Exercices à réaliser:
1) Veuillez recopier mot pour mot l'extrait cité, tout ce qui va de « Les blogueuses du » jusqu'à « collègues responsables ? ».
2) Résumez l'extrait cité en deux phrases.

Extrait cité:
Les blogueuses du Girl Power Algérien raconte le jour où elles se sont rendus compte que leurs collègues, au demeurant sympathiques, sont en réalité de grands sexistes.
Chronique sur les comportements sexistes en entreprise :
Moi : Tu ne participes pas à la formation à l’étranger comme les autres collègues responsables ?
Ma collègue : Non.
Moi : Mais pourquoi ?
Ma collègue : Parce que j’ai des nichons …
La question est posée …
Déjeuner avec des collègues sexistes
Pause déjeuner autour d’une table avec trois de mes collègues masculins, on rigolait car je devais partir en mission à l’intérieur du pays et l’hôtel qu’on m’avait conseillé comprenait des toilettes et douches collectives ! Fort heureusement, j’ai eu l’information et j’ai réservé ailleurs mais l’anecdote a constitué le début de notre conversation.
Suite aux blagues et à la rigolade, je décide spontanément de lancer un sujet : « les gars, ne pensez-vous pas qu’il faudrait un minimum de conditions pour qu’une femme puisse aller en mission hors wilaya ? Je suis bien évidemment pour l’égalité des sexes mais quand il s’agit de trajet et d’hôtel, il y a lieu – comme le fait une entreprise dont j’ai entendu parler- d’enquêter un minimum sur la destination en question et le moyen de transport adéquat, après tout nous sommes dans un contexte algérien. »

Données fournies:
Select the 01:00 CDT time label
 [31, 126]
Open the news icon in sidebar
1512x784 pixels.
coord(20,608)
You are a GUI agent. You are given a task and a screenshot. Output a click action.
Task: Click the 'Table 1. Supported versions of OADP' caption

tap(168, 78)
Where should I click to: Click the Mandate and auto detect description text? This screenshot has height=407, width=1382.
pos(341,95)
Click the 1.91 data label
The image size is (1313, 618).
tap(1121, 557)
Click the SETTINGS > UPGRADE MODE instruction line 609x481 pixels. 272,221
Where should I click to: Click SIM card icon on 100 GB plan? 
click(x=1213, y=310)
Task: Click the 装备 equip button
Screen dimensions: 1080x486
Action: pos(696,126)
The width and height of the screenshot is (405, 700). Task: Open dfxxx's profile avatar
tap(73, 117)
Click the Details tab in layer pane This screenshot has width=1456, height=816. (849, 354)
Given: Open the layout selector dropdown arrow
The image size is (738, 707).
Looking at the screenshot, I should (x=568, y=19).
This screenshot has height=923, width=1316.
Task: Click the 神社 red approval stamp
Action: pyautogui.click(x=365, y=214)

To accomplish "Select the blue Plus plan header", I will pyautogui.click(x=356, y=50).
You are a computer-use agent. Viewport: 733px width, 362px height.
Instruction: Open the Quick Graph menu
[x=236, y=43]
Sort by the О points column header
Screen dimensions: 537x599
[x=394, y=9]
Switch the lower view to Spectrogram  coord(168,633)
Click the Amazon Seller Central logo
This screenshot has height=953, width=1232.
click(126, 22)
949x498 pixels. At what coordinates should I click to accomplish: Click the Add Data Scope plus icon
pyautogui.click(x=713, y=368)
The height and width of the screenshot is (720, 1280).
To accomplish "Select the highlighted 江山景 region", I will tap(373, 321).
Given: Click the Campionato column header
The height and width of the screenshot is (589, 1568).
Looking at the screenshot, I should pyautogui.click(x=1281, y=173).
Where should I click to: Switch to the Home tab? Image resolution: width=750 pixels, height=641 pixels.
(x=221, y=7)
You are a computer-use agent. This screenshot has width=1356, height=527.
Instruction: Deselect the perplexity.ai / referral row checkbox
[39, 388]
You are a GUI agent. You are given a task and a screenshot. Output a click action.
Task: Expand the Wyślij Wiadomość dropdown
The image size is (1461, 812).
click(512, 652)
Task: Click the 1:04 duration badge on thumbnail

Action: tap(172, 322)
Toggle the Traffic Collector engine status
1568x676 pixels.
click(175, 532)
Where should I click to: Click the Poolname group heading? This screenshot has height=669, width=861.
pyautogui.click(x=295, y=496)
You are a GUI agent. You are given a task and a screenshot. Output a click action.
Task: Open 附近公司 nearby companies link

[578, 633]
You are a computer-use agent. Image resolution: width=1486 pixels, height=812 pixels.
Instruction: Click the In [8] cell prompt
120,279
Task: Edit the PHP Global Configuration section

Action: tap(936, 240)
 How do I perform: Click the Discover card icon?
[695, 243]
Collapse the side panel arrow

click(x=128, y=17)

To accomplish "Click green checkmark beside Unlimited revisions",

Résultats finaux:
1)
Les blogueuses du Girl Power Algérien raconte le jour où elles se sont rendus compte que leurs collègues, au demeurant sympathiques, sont en réalité de grands sexistes.
Chronique sur les comportements sexistes en entreprise :
Moi : Tu ne participes pas à la formation à l’étranger comme les autres collègues responsables ?

2) L'extrait cité présente une chronique des blogueuses du Girl Power Algérien sur les comportements sexistes en entreprise, qui s'ouvre sur un échange où une collègue dit ne pas participer à une formation à l'étranger « parce que j'ai des nichons ». Il relate ensuite un déjeuner avec trois collègues masculins, où l'anecdote d'un hôtel à toilettes et douches collectives conduit à proposer qu'on enquête sur la destination et le moyen de transport avant d'envoyer une femme en mission hors wilaya.